Medpace Holdings, Inc. provides clinical research-based drug and medical device development services in North America, Europe, Asia, South America, Africa, and Australia. The company offers a suite of services supporting the clinical development process from Phase I to Phase IV in various therapeutic areas. It provides clinical development services to the pharmaceutical, biotechnology, and medical device industries; and development plan design, coordinated central laboratory, project management, regulatory affairs, clinical monitoring, data management and analysis, pharmacovigilance new drug application submissions, and post-marketing clinical support services. In addition, the company offers bio-analytical laboratory services, clinical human pharmacology, imaging services, and electrocardiography reading support for clinical trials. Medpace Holdings, Inc. was founded in 1992 and is based in Cincinnati, Ohio.
Medpace Holdings, Inc. (MEDP) reported trailing twelve months revenue of $2.68B as of March 2026, a 24.2% increase year-over-year. Quarterly revenue reached $706.60M, reflecting continued top-line momentum.

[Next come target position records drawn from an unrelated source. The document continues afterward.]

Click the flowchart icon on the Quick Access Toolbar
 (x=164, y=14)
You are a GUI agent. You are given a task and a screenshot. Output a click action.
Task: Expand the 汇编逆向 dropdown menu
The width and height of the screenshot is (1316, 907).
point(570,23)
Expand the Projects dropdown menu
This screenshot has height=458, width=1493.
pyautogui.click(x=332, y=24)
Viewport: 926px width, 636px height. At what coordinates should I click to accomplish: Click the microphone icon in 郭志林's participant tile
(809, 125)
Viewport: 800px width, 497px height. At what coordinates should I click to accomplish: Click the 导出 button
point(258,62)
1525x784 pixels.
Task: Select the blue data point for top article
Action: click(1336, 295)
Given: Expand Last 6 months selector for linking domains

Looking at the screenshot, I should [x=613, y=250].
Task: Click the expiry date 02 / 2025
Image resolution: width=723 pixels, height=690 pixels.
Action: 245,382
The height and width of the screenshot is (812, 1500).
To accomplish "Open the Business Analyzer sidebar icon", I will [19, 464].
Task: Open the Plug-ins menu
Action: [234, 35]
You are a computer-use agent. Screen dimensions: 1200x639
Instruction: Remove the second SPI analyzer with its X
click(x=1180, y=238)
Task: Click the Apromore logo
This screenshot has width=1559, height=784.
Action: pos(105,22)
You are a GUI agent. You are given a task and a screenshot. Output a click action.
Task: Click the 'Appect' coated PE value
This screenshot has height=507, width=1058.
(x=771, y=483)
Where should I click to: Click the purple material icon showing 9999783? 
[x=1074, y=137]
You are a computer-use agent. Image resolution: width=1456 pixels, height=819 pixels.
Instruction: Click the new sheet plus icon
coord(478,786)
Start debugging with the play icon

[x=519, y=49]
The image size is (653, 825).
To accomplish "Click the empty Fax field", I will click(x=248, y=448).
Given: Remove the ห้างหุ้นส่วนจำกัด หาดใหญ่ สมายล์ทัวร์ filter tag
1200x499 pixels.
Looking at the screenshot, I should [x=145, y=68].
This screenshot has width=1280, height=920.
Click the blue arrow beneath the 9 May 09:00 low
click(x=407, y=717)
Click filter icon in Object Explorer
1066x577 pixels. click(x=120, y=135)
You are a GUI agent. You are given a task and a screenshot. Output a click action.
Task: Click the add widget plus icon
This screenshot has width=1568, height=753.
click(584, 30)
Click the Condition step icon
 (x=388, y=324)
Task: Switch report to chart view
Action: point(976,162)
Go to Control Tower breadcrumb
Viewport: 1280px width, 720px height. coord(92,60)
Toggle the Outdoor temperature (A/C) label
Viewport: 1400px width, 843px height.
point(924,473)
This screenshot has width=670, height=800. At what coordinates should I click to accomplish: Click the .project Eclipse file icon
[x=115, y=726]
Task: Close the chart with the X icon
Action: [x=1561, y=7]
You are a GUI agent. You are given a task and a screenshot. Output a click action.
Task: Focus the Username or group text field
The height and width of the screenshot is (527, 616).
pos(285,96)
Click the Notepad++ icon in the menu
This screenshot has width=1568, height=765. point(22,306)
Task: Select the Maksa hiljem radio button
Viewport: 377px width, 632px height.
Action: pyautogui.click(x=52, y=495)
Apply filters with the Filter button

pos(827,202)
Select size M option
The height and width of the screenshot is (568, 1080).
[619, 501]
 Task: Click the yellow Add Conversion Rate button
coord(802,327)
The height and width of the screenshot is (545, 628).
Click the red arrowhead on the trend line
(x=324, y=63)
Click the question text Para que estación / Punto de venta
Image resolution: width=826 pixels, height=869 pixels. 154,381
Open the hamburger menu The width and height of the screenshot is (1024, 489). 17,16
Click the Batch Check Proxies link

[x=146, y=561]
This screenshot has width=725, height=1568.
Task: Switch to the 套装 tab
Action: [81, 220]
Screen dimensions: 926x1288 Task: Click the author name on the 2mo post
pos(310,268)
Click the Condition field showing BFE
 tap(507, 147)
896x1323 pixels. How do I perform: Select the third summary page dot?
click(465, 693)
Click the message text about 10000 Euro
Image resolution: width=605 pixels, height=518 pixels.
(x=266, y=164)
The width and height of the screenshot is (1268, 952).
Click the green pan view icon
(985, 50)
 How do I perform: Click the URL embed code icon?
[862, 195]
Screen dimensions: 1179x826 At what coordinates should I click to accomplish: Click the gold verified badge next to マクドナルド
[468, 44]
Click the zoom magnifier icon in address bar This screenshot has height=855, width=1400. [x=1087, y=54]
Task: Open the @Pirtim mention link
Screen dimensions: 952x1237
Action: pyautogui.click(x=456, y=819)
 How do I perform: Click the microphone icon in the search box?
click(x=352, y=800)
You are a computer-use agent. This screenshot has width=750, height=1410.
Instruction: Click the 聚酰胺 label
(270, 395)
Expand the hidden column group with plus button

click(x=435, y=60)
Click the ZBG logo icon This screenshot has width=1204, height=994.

Medpace Holdings, Inc. generated $460.40M in TTM net income, with quarterly EBITDA of $148.41M. The operating margin contracted from 20.3% to 20.0%, suggesting rising cost pressures or pricing headwinds.
The spread between operating margin (20.0%) and net margin (17.5%) indicates tight cost control with minimal non-operating drag. Net margin has narrowed from 20.5% a year ago, reflecting increased costs or interest expense.
MEDP trades at a P/E of 28.4x (in line with broad market averages) and a P/S of 4.9x. The price-to-book ratio of 21.9x indicates a significant premium over book value.
The company generated $144.97M in free cash flow over the trailing twelve months, a 25.1% increase year-over-year, indicating cash generation ability. The balance sheet shows $2.13B in total assets with no in long-term debt against $598.31M in stockholders equity. Data based on the most recent quarterly reports.
Competitive analysis based on 21 quarters of fundamental data
Operating margins are stable at ~21.1%, suggesting durable pricing power and cost discipline.
Consistently high ROE averaging 96.3% suggests a durable competitive advantage and efficient capital allocation.
Free cash flow is consistently positive and growing — a hallmark of a capital-light business that can self-fund growth.
TTM revenue has grown consistently (7 of 7 quarters up), with ~31.9% growth over the period. Strong demand durability.
Data-driven red flags and warnings across 21 quarters
Margins are stable or improving at ~21.0% — no sign of cost or pricing stress.
FCF covers net income by 1.4x on average — earnings are well-supported by cash generation.
Limited debt-to-equity data available.
Revenue is stable or growing over recent quarters — demand appears durable.
Free cash flow is consistently positive — the business self-funds without external capital reliance.
Shares decreased 8.2% — net buybacks are reducing shares outstanding and boosting per-share value.